1. On March 23, 1849, with defeat hovering over the revolution, Mazzini was made one of the Roman Triumvirate. His strong hand kept some order in the city until its surrender on June 30 forced him first into seclusion and then once again into exile. He kept his revolutionary fervor and in the next decade became involved, from London, in several more abortive Italian uprisings. His new journal, Pensiero e azione (Thought and Action), published in London, urged violence in the cause of liberty and unity.
Mazzini came to believe, as the fateful years of 1859 and 1860 approached, that the only force capable of leading a successful insurrection against the repressive regimes of Italy was the kingdom of the Piedmont. Accordingly, he wrote to King Victor Emmanuel II, urging him in powerful language to take up the cause of Italian unity. He did this without surrendering to the monarchical principle. Inwardly at least he had not lost hope of a republican form of government for his countrymen, and when practical necessity made of the new Italian state a kingdom rather than a republic, he was disappointed. He demonstrated this continuing antipathy to monarchy as a governmental form when, in 1865, he rejected a seat in the Italian Parliament to which he had been elected by Messina. He did this because, as he put it, he felt that he could not take an oath of allegiance to the monarchy.
2. Camillo Benso count di Cavour leading figure of the Risorgimento. Influenced by revolutionary ideas from an early age, he traveled to Paris and London and in 1847 founded the liberal newspaper Il Risorgimento, and he helped persuade Charles Albert to grant a liberal constitution. Elected to Parliament in 1848, Cavour held several cabinet posts before becoming prime minister of Piedmont (1852 – 59, 1860 – 61). His exploitation of international rivalries and of revolutionary movements brought about the unification of Italy under the house of Savoy, with himself as the first prime minister of the new kingdom (1861).
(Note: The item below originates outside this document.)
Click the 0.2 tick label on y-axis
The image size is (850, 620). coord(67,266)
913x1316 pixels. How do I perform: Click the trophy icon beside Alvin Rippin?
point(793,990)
3. Garibaldi began his long and varied career as a revolutionary striving for the liberation and unification of Italy by joining in Giuseppe Mazzini's unsuccessful insurrection at Genoa in 1834. Although Garibaldi fought for Piedmont during the Franco-Austrian war of 1859, he is perhaps best remembered for his role in overthrowing the monarchy of the kingdom of the Two Sicilies. In May 1860, he set out to liberate southern Italy from the repressive regime of King Francis II. On 11 May, he landed with his ‘Thousand Redshirts’ at Marsala, Sicily, and destroyed the Neapolitan army in several battles. Garibaldi crossed the Straits of Messina on 22 August and advanced up the peninsula, being greeted enthusiastically by the people along the way. On 7 September, his forces occupied Naples.
In March 1861, Garibaldi surrendered his conquests to King Vittorio Emanuele of Piedmont in order to realize his lifelong dream, a united and independent kingdom of Italy. Although most of the Italian peninsula was under the rule of Vittorio Emanuele, the Papal States remained separate. In August 1862 and again in January 1867, he attempted to take Rome. These attempts failed due to French intervention, and the Papal States were only incorporated into the kingdom when the French withdrew their troops in 1870.
1. Mazzini urged King Victor Emmanuel II, urging him in powerful language to take up the cause of Italian unity. He did this without surrendering to the monarchical principle. Inwardly at least he had not lost hope of a republican form of government for his countrymen.
2. Cavour helped bring about the unification of Italy under the house of Savoy, with himself as the first prime minister of the new kingdom (1861).
3. Girabaldi gave up fighting and surrendered his conquests to King Vittorio Emanuele of Piedmont in order to realize his lifelong dream, a united and independent kingdom of Italy.
Each employing different methods achieved the goal of political reform and unification in Italy.